Otitis Externa

Filed Under (Patient Information) by admin on 09-01-2009

What is otitis externa?

Otitis externa is an inflammation of the external ear canal, which frequently becomes infected by commensal bacteria (Pseudomonas and Proteus). Digital contamination of the inflamed ear from other body sites may result in secndary infection with Staph, aureus and coliforms.

The inflammation results in an exquisitely itchy and uncomfortable ear with redness and serious discharge. Systemic symptoms and fever are rare. Infection may spread to the pinna and skin around the ear resulting in a perichondritis of the pinna and local cellulitis.

What are the important factors associated with otitis externa?

Water: An episode of acute otitis externa will often follow a holiday abroad with lots of swimming, regular swimming in a pool, regular showering after sports activities, a trip to the hairdressers or ear syringing

Cleaning the ears: Those who use cotton buds, car keys, matches, etc, to try and clear the ear of the wax, cause irritation to the skin by local trauma.
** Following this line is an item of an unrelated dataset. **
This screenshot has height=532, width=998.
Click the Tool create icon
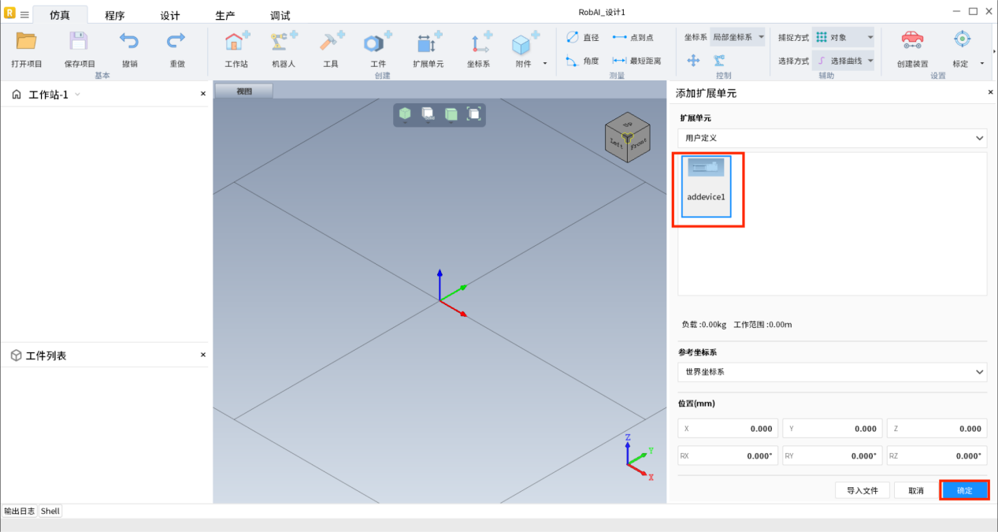tap(330, 43)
The protective waxy layer is damaged and the skin is traumatised

Generalised skin conditions: Those with severe eczema, psoriasis and other skin conditions are more prone to problems of otitis externa as part of their skin disease

Hearing aids and ear-pieces Local irritation and condensation in the ear canal may result from the regular use of ear-pieces and hearing-aid moulds. Occasionally, a skin sensitivity to the acrylic in the hearing aid mould may develop.

What are the typical features and symptoms of otitis externa?

  • Intense irritation and itching in the ear, enough to wake the individual from their sleep to scratch the ear.
  • The pain may be very severe and out of proportion to the physical signs. There is no soft tissue under the ear canal skin, only cartilage and bone. The anterior canal wall is the party wall to the temporomandibular joint. Eating and speaking may be very painful, and it may not be possible to sleep on the side of the affected ear.
  • A weeping, watery, serous discharge that may become infected and smelly, but it is not mucoid as in a discharge from the middle ear. The discharge may be blood-stained from local trauma to the skin of the ear canal.
  • The ear canal may become oedamatous and swollen, closing off the external ear and preventing visualisation of the tympanic membrane. This will produce a sense of blockage and mild conductive hearing loss. If the ear canal is completely closed, it may not be possible to get drops into the ear, and specialist opinion is recommended.
  • The infection may spread to the pinna and surrounding skin with the development of cellulitis. Treatment is with intravenous antibiotics in hospital. In those with diabetes mellitus, especially the elderly, this is a potentially serious and occassionally life-threatening infection. Urgent specialist advice should be sought.
  • How should otitis externa be treated in primary care?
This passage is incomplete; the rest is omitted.